Document Version: 1.0.4 • Cryptographic Specifications

HighSubmit Vault is architected from the ground up on the principle of **Zero-Knowledge**. We do not know, store, or transmit your master cryptographic keys. All encryption and decryption operations are computed locally inside the developer's client environment before payload storage.


1. Client-Side Encryption (AES-256-GCM)

All passwords, configuration keys, database URLs, and API tokens are encrypted in the client application (browser or CLI tool) before uploading to HighSubmit servers.

  • Cipher: AES-256-GCM (Advanced Encryption Standard in Galois/Counter Mode).

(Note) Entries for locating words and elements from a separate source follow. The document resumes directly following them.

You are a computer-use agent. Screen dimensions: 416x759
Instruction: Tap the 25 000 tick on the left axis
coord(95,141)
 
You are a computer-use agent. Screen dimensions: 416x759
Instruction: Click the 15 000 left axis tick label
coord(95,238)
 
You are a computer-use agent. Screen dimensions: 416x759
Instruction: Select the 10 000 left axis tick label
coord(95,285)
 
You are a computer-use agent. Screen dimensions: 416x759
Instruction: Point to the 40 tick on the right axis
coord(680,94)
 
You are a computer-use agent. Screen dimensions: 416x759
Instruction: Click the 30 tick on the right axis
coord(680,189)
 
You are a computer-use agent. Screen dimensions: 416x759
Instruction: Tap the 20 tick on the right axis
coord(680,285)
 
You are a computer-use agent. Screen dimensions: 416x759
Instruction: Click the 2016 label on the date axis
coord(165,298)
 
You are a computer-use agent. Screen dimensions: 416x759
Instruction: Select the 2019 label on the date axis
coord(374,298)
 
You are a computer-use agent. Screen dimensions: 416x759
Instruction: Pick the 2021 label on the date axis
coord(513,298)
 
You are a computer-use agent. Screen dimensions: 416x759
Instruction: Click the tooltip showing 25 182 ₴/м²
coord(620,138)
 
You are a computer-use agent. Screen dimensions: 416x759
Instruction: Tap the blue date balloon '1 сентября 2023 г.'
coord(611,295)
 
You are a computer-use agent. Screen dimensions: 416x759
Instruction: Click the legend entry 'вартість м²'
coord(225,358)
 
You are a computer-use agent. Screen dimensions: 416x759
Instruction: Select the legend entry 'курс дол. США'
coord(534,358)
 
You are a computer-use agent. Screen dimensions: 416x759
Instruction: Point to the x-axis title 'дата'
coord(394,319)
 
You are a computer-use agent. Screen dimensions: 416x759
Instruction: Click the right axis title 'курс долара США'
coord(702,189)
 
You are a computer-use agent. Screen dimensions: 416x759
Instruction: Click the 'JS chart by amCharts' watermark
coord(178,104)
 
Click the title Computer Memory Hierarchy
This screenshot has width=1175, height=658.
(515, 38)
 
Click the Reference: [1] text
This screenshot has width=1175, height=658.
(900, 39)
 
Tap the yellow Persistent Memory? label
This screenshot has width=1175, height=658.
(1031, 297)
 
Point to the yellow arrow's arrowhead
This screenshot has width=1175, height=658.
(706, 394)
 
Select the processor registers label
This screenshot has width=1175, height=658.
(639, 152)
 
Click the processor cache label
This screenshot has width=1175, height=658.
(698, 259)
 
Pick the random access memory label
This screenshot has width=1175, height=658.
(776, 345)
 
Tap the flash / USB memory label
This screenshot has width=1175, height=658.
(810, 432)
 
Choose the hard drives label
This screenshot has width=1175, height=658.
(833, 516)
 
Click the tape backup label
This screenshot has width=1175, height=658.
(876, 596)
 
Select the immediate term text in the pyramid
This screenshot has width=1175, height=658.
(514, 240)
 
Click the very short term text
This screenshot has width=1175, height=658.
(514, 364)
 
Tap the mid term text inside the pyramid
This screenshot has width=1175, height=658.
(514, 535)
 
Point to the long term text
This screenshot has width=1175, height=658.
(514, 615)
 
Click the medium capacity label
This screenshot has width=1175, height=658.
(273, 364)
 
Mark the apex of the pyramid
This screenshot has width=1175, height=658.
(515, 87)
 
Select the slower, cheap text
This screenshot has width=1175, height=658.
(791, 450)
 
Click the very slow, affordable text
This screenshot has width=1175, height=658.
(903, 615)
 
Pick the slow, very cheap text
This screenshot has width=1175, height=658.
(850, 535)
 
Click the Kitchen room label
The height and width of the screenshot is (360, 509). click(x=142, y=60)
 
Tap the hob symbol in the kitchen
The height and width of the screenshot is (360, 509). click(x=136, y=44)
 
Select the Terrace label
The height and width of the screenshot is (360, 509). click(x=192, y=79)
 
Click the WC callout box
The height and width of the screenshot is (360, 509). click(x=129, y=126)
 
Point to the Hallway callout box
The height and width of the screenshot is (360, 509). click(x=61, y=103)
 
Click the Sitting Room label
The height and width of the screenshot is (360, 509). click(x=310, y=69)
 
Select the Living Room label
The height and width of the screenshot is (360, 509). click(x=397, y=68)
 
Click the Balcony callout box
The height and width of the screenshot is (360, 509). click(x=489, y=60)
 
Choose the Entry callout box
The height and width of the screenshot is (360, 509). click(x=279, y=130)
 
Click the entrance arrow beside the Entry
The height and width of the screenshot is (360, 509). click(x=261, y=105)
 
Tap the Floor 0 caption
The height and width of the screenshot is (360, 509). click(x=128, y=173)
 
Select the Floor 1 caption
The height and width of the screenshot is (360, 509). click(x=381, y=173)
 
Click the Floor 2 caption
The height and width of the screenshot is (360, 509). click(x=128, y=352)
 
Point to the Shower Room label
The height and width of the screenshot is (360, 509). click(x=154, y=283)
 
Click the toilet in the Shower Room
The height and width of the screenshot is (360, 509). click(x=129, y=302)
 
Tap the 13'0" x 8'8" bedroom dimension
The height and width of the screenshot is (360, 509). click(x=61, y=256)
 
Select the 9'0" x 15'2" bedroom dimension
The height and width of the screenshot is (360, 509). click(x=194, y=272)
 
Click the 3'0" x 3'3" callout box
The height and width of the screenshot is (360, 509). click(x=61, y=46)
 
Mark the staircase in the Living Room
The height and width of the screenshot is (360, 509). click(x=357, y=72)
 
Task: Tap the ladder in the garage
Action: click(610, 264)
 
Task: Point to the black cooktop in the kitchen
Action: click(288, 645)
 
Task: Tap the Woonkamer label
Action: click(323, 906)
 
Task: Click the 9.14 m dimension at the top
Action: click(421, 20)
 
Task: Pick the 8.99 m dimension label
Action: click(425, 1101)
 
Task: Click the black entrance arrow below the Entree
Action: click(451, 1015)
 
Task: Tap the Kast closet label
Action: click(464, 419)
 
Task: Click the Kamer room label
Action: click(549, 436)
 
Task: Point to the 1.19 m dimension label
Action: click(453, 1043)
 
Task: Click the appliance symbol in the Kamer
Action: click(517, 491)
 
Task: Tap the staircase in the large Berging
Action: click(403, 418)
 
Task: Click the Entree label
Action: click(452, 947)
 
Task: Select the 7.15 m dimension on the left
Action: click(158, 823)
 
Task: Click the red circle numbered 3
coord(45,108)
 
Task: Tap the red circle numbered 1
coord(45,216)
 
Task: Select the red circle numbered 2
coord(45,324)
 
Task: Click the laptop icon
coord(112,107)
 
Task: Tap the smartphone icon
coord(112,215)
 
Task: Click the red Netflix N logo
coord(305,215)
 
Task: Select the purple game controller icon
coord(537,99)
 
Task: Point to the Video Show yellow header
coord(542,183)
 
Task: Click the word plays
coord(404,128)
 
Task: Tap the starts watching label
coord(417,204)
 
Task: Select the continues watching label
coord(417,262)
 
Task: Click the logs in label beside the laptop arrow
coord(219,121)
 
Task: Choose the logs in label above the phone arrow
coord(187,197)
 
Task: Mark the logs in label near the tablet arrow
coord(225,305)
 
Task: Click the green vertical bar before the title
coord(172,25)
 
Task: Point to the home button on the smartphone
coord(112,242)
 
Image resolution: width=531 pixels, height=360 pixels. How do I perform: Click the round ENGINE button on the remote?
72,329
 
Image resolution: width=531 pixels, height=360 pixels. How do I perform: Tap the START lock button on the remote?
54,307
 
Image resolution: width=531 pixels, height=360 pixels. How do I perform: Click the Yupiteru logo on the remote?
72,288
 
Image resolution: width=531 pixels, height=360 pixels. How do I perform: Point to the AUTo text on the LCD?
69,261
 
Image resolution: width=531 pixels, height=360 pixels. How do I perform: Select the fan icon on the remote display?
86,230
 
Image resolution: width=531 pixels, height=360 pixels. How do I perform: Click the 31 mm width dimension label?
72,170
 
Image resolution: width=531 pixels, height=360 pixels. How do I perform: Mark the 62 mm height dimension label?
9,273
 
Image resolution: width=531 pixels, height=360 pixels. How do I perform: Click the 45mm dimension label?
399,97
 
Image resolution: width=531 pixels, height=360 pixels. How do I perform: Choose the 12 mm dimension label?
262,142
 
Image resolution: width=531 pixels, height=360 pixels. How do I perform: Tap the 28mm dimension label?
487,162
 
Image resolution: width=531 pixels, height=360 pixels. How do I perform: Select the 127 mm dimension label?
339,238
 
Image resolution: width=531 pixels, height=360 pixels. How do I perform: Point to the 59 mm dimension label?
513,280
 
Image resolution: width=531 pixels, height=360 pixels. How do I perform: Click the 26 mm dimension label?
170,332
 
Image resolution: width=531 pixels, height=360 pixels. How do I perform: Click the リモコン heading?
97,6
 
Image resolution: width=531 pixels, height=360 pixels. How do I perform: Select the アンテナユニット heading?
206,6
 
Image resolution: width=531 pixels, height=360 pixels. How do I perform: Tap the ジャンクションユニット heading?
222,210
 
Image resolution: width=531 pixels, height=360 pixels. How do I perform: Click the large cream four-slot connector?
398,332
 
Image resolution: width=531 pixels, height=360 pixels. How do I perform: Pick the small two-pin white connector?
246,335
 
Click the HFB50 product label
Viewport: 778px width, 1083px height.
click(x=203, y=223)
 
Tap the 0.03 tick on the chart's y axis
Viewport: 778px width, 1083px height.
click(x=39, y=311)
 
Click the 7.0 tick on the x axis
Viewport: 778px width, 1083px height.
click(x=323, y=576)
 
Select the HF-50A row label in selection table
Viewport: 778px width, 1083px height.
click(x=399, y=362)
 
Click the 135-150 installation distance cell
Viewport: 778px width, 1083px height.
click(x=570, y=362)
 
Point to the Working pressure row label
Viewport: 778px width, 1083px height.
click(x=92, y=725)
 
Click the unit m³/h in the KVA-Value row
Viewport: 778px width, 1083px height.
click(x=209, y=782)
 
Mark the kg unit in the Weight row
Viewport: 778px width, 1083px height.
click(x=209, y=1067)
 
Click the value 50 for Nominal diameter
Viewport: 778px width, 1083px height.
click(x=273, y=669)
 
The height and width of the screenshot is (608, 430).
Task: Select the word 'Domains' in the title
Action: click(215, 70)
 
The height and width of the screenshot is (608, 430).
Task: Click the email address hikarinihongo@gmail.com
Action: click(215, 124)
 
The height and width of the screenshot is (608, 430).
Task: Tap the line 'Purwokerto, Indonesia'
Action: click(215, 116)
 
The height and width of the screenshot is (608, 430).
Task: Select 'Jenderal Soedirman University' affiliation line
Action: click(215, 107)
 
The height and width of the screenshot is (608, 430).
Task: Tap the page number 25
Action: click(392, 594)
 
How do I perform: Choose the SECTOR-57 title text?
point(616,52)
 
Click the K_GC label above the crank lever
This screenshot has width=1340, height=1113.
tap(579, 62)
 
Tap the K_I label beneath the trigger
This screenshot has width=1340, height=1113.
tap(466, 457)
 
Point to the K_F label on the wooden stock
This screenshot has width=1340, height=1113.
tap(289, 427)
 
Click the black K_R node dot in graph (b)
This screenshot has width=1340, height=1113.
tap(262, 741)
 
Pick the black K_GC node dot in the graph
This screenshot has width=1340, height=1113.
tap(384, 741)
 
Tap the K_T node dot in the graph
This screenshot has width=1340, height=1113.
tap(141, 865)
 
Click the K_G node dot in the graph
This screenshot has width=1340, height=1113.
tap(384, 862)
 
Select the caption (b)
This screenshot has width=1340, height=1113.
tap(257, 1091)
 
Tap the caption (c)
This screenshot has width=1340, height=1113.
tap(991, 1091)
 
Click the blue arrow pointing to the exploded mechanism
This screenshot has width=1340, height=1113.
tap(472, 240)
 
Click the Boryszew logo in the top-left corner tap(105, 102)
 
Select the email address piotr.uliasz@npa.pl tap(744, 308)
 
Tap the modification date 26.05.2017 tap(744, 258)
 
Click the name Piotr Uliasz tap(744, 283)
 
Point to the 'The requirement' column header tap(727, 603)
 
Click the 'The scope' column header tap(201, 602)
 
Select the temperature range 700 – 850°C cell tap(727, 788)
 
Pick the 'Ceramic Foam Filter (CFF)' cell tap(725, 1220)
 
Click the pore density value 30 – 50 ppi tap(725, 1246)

This provides both confidentiality and authenticity verification.
  • Nonce Generation: Every payload encryption uses a unique 96-bit cryptographically secure pseudorandom initialization vector (IV) to prevent replay and ciphertext matching attacks.

2. Argon2id Key Derivation

To generate local master decryption keys from user passwords, HighSubmit utilizes **Argon2id**, the winner of the Password Hashing Competition, configured to guard against hardware brute-forcing.

  • Memory Hardness: High memory configuration bounds to prevent GPU/ASIC acceleration attacks.
  • Zero Transmission: The derived master key never leaves your local runtime memory, and is never transmitted over HTTP/TLS interfaces.

3. Cloud Key Management System (KMS)

HighSubmit utilizes cloud Hardware Security Modules (HSMs) for server-side transport authorization signing.

  • AWS KMS Integration: Employs Envelope Encryption models using AWS KMS keys.
  • Active Access Verification: JIT session scopes verify active identity claims against cloud KMS constraints on every payload fetch transaction.